Les médias, indépendants vis-à-vis de qui ?

La campagne sur le vote du 13 février prochain concernant le “train de mesures en faveur des médias” tourne beaucoup autour d’un concept, celui d’indépendance des médias.
Selon les détracteurs de ces aides financières, l’adage selon lequel “qui paie commande” ferait courir un risque à l’impartialité médiatique, mettant ainsi à mal le fameux rôle de “quatrième pouvoir”. Un journal soutenu par les pouvoirs publics oserait-il encore critiquer ces derniers, et enquêter sur leur action ou… inaction ? Avec un brin de provocation, on pourrait se demander en suivant ce raisonnement si L’Aurore aurait publié le “J’accuse” d’Emile Zola si sa distribution postale avait été subventionnée par l’Élysée…

Je crois qu’on peut sans grande peine répondre par l’affirmative à cette question, et encore bien plus dans notre société actuelle, disposant de tant de gardes fous et d’outils pour garantir une certaine transparence. On peut  imaginer qu’une quelconque pression de pouvoirs publics sur un média finirait bien vite par être publicisée, créant un scandale bien plus important que celui qui aurait voulu être évité… Et puis soyons un peu sérieux : il s’agit d’argent dont la distribution est inscrite dans des textes légaux. Il n’est pas distribué au bon vouloir de politicien-ne-s ou de hauts fonctionnaires, mais selon des critères stricts et vérifiables.

Ces aides servent surtout à soutenir la presse et les autres médias régionaux et locaux. Le “Journal de Cossonay” ou “la Gruyère” n’ont à priori pas pour vocation de révéler de nouveaux scandales du Watergate ou d’adopter un ton agressif et polémique vis-à-vis des autorités fédérales.

Ces subventions pourraient même amener à une plus grande indépendance journalistique, les médias souhaitant montrer que malgré les subventions, ils continuent à effectuer leur travail avec sérieux et impartialité. Prenons un exemple très concret, celui de l’hebdomadaire « Lausanne Cités », distribué chaque semaine en tous-ménages dans les boîtes aux lettres de la région lausannoise. Soutenu financièrement par la ville de Lausanne via la publication toutes les deux semaines d’un « journal communal » officiel dans ses pages, il n’en garde pas moins une ligne éditoriale plutôt critique vis-à-vis de la Municipalité et plus généralement des partis de gauche aux commandes dans la capitale vaudoise. J’ai à titre personnel même l’impression que dite ligne s’est renforcée et durcie depuis que ces soutiens ont été mis en place.

^^^^^^^^^^^^^^^^

• [La consigne]: Recopiez mot pour mot le passage de l'article sur l'indépendance des médias, de « La campagne sur » à « d’indépendance des médias. ».

• [Matériel fourni]:
^^^^^^^^^^^^^^^^

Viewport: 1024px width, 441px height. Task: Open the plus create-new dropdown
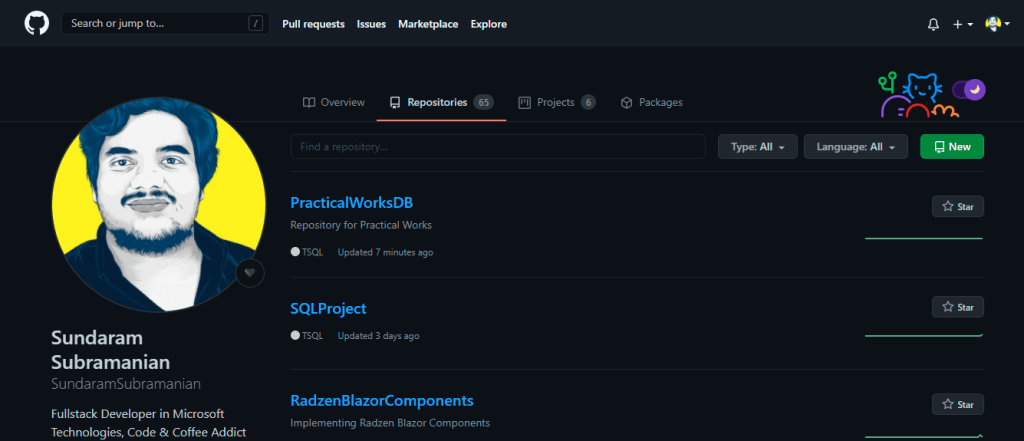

^^^^^^^^^^^^^^^^

• [Réponse rédigée]:
La campagne sur le vote du 13 février prochain concernant le “train de mesures en faveur des médias” tourne beaucoup autour d’un concept, celui d’indépendance des médias.